Love Does Not Hurt - the Thought of Being Vulnerable Does

Post-breakup — in any relationship, we find ourselves sitting in the corner of our world, devastated, hurt, and crying our minds out. 

The reason for that repeated emotional outburst or, in other words, melt-downs is not per se questioning the love we have/had for the person. But we are evaluating our vulnerability in the presence of that person.


The most important thing that we often fail to acknowledge is that love never dies, neither does it vanishes out of the blue. 

Love is an emotion that “if it is true,” embraces every nitty-gritty of and around the relationship we have with the person. 

If we truly loved the person, even after 20 years, our feelings for the person will not cease, ideally. Whether we run into each other on the street or come across old pictures, we still will love that person.

However, often we feel the rush of anxiety that somehow overshadows the actual “love.”


What goes wrong in a relationship is a complicated task to address. 

Two individuals are having independent experiences resulting in different interpretations of an outcome.

Therefore, what generates agitation, hatred, hurt, grief, and the need to feel loved and wanted — is all about us.

It is questioning ourselves for being so vulnerable and blind to the person; we feel being taken advantage of and naked. 

We fail to forgive ourselves for not being able to foresee specific incidences that might have been obvious otherwise, or maybe ignoring the signs of incompatibility early on and not acting accordingly.


An average human tendency is to blame the other person for whatever happens — from the beginning of falling apart to post-breakup. 

However, we do not realize that people treat us the way we portray to them how to do so. 

People on the receiving end of ours may not know what’s bothering us until we speak up or create boundaries at the right time.

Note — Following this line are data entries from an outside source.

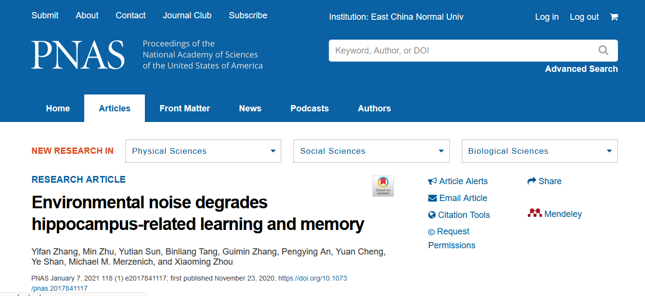This screenshot has height=296, width=645.
Task: Open the Request Permissions link
Action: coord(452,239)
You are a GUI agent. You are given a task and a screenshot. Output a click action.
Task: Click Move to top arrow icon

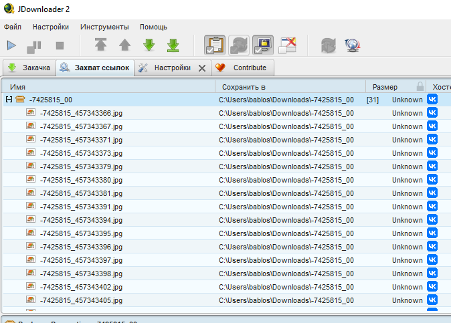(100, 45)
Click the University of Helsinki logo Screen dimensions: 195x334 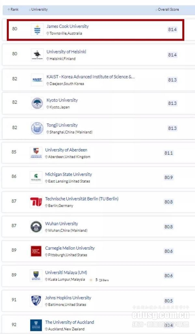pyautogui.click(x=37, y=55)
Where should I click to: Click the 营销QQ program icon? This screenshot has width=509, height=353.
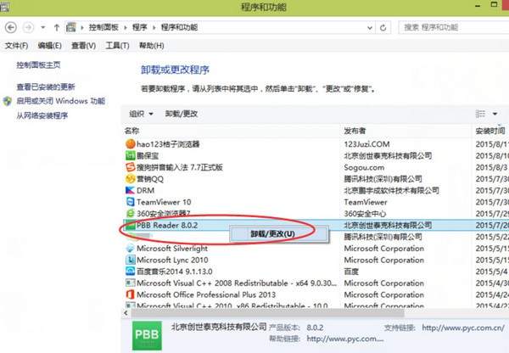pos(130,179)
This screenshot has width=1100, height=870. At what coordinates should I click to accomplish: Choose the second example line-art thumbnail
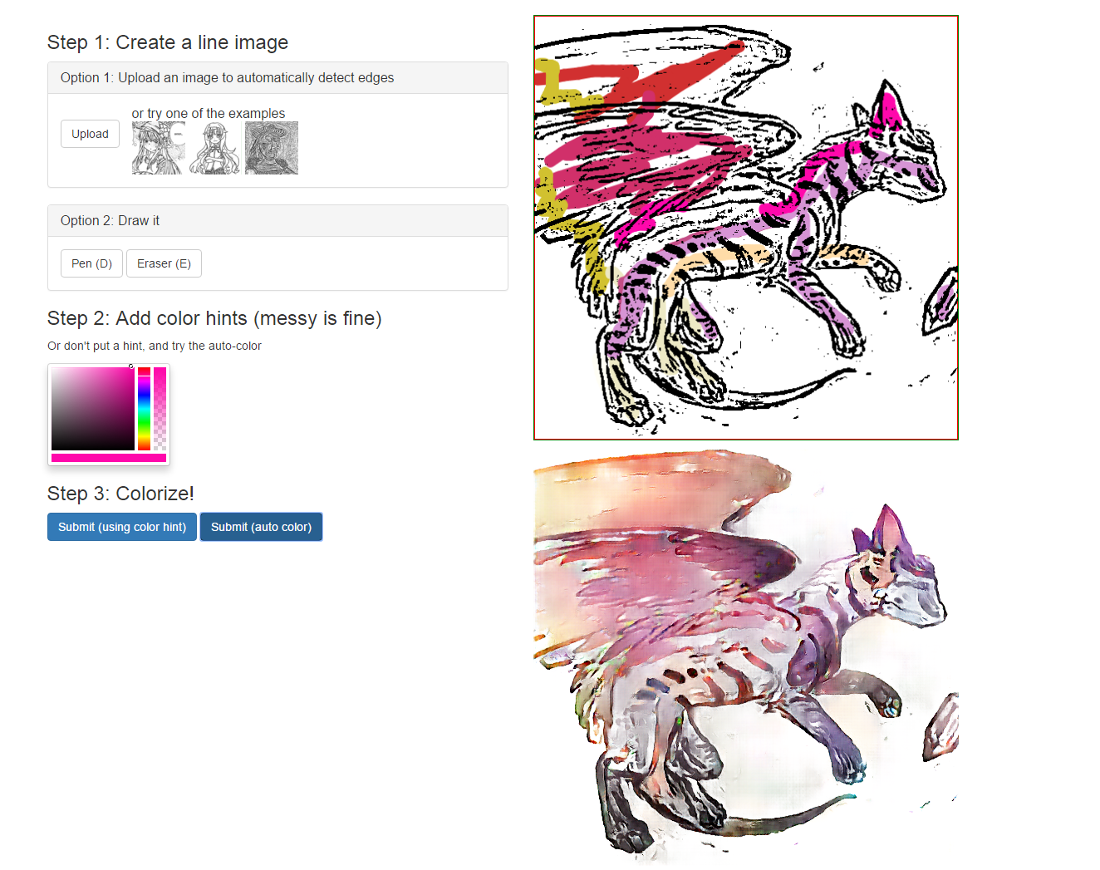click(x=214, y=148)
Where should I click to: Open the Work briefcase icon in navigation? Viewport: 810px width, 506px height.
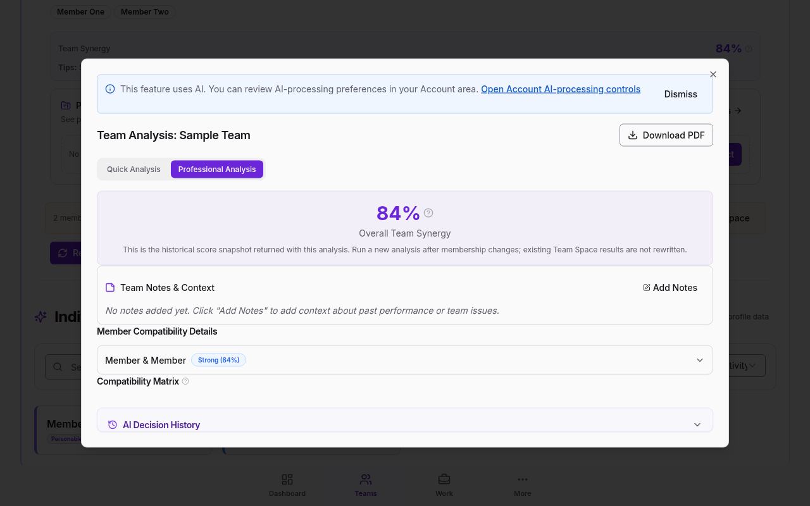click(x=444, y=479)
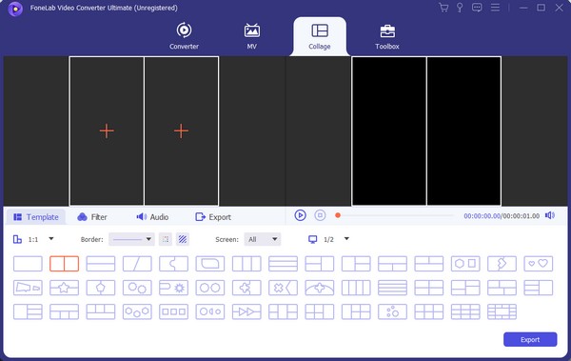Pick the three vertical columns template

(246, 264)

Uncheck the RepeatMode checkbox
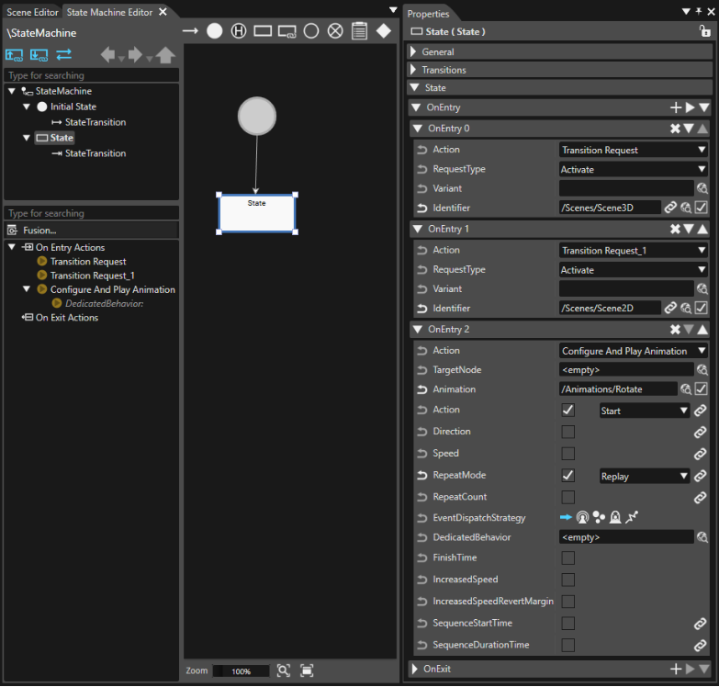pos(568,475)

Hence, it is not the other person’s fault alone for a relationship to not go the right way. It is equally our responsibility for the failure.

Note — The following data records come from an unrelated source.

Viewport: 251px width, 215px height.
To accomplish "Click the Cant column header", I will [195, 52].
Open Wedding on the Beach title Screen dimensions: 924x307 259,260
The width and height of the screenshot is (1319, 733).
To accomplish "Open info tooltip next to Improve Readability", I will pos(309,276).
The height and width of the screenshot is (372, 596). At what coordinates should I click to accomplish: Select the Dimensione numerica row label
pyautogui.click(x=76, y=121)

The feeling of vulnerability often accompanies by blame, shame, and guilt.

We end up acting out-of-control in circumstances that will remind us of our past, and we face melt-downs.

So, how to get rid of the cloudiness and walk out of the door like a champion?

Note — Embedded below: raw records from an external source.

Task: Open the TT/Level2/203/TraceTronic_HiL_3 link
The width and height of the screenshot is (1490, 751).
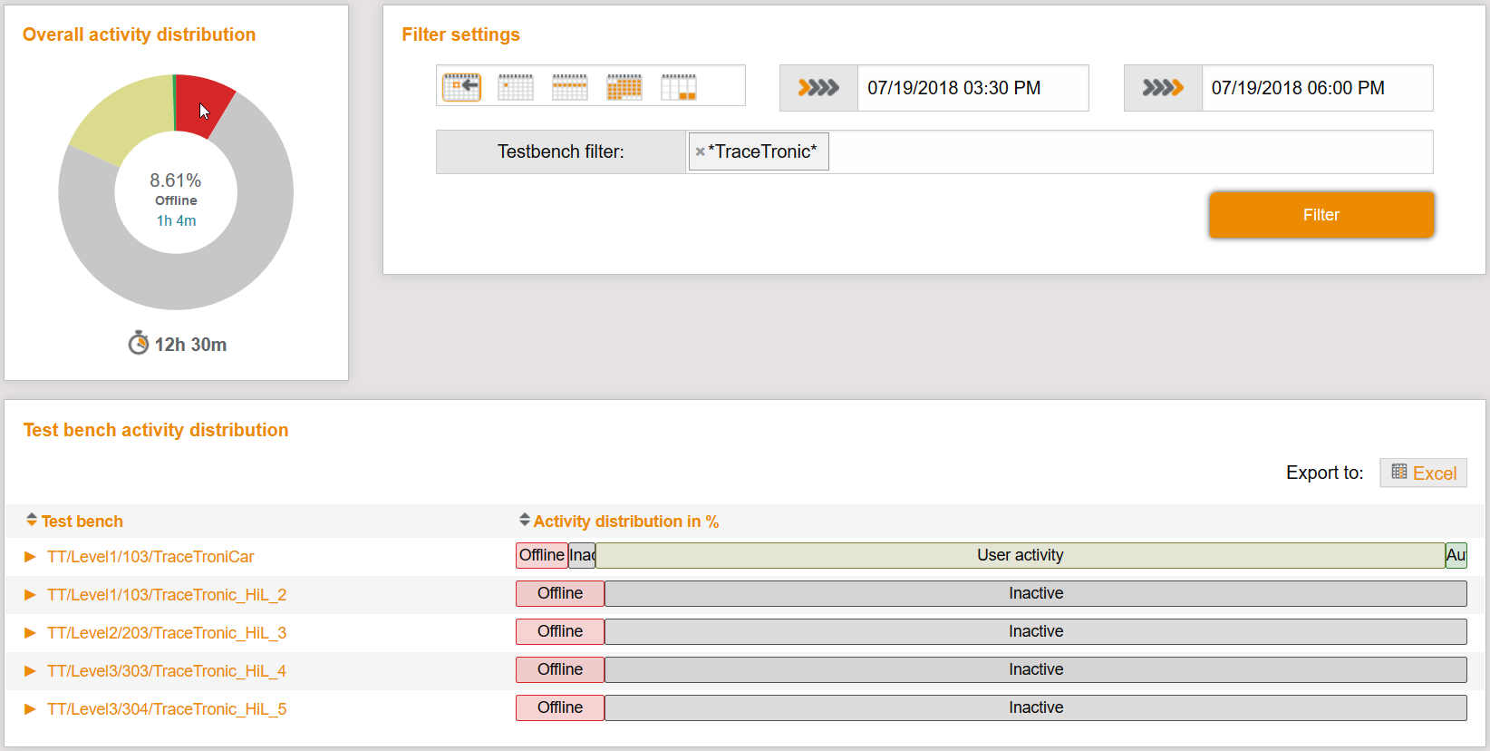Action: [x=167, y=633]
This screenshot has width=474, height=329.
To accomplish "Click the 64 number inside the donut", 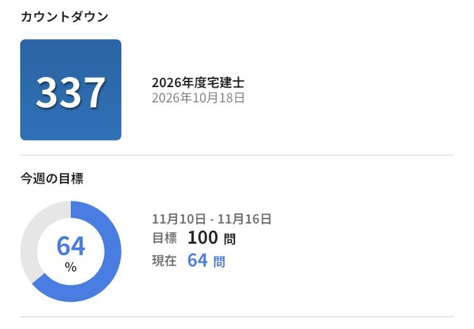I will (71, 246).
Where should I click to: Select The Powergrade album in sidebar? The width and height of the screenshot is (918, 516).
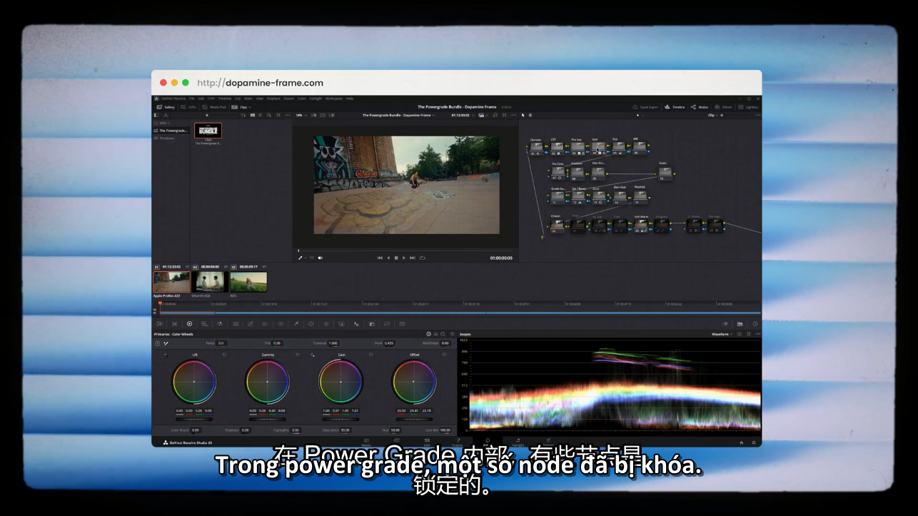(172, 131)
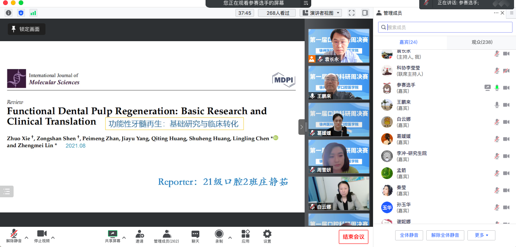The width and height of the screenshot is (516, 247).
Task: Enter fullscreen mode via the fullscreen icon
Action: [x=351, y=13]

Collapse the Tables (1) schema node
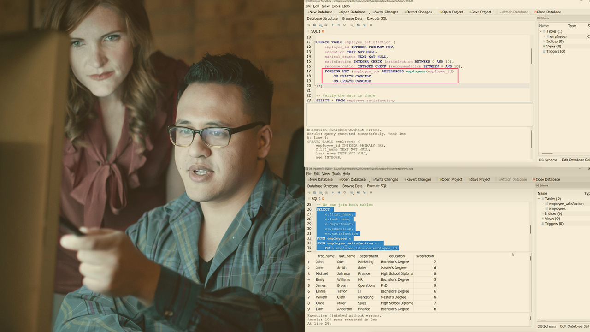tap(541, 31)
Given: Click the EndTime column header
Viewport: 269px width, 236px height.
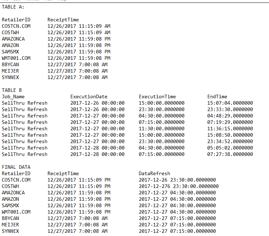Looking at the screenshot, I should coord(217,96).
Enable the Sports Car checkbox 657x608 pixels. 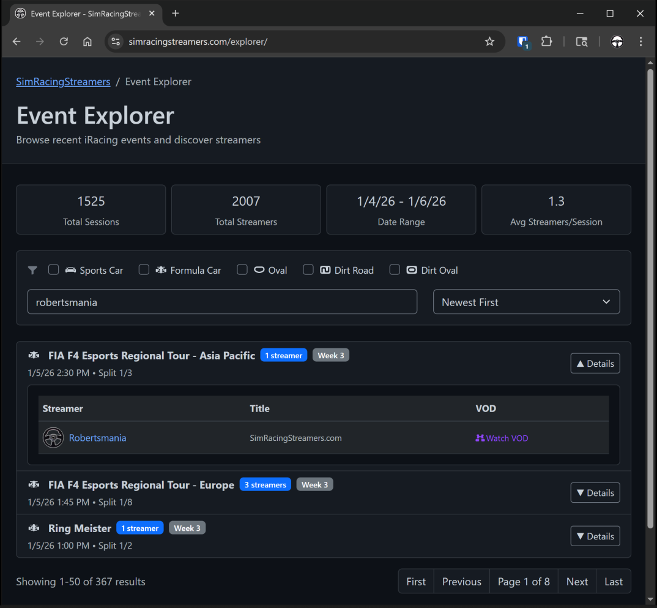[x=53, y=269]
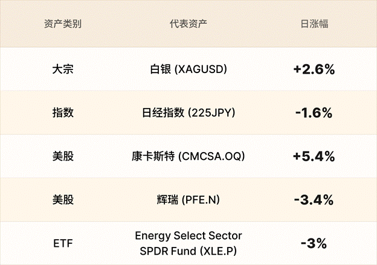The width and height of the screenshot is (377, 265).
Task: Select the 指数 category cell
Action: (63, 113)
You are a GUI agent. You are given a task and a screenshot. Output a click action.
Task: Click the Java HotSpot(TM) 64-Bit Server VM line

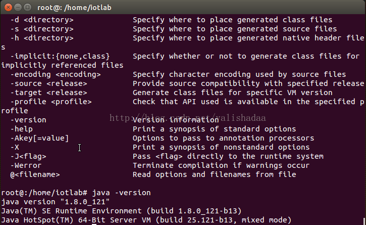146,220
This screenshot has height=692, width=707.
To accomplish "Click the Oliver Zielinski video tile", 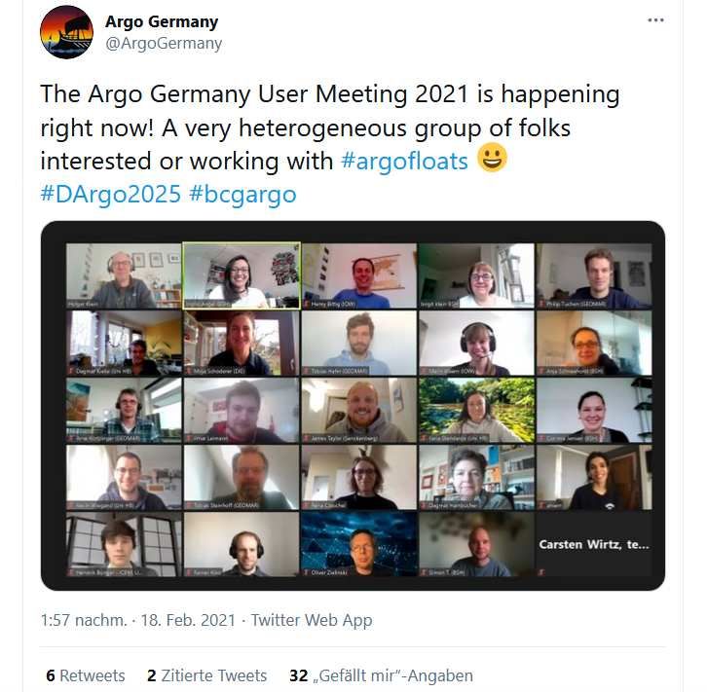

Ask yourself the question — what exactly is hurting you and making you sad?

Is it the aspect of not being enough for the relationship?

Is it the feeling of shame that we did not listen to ourselves?

Is the feeling of loneliness and restlessness coming from the fact that we failed to be there for ourselves in the situation of discomfort?

Our emotions towards others often define our feelings for ourselves. We leave ourselves alone to please the person in front of us. 

What results next is a shattered self, when things become black-n-white in front of us, eventually.

Love is a beautiful form of emotion. It makes us feel wonderful, admired, and desired. We feel high, and we feel valued for being alive.

Hence, it is worth embracing every aspect of “Love” for us and within us. Eventually, we control how and when we share our vulnerabilities safely and protectively. Which limits our dependency on others to make us happy or even feel worthy.

So, forgive yourself for the moments where you did not meet your expectations.

Forgive yourself for being too gullible and naive to trust someone whole-heartedly. We are not alone in this journey.

Forgive yourself for putting yourself repeatedly in situations that are not favorable to your definition of happiness and love.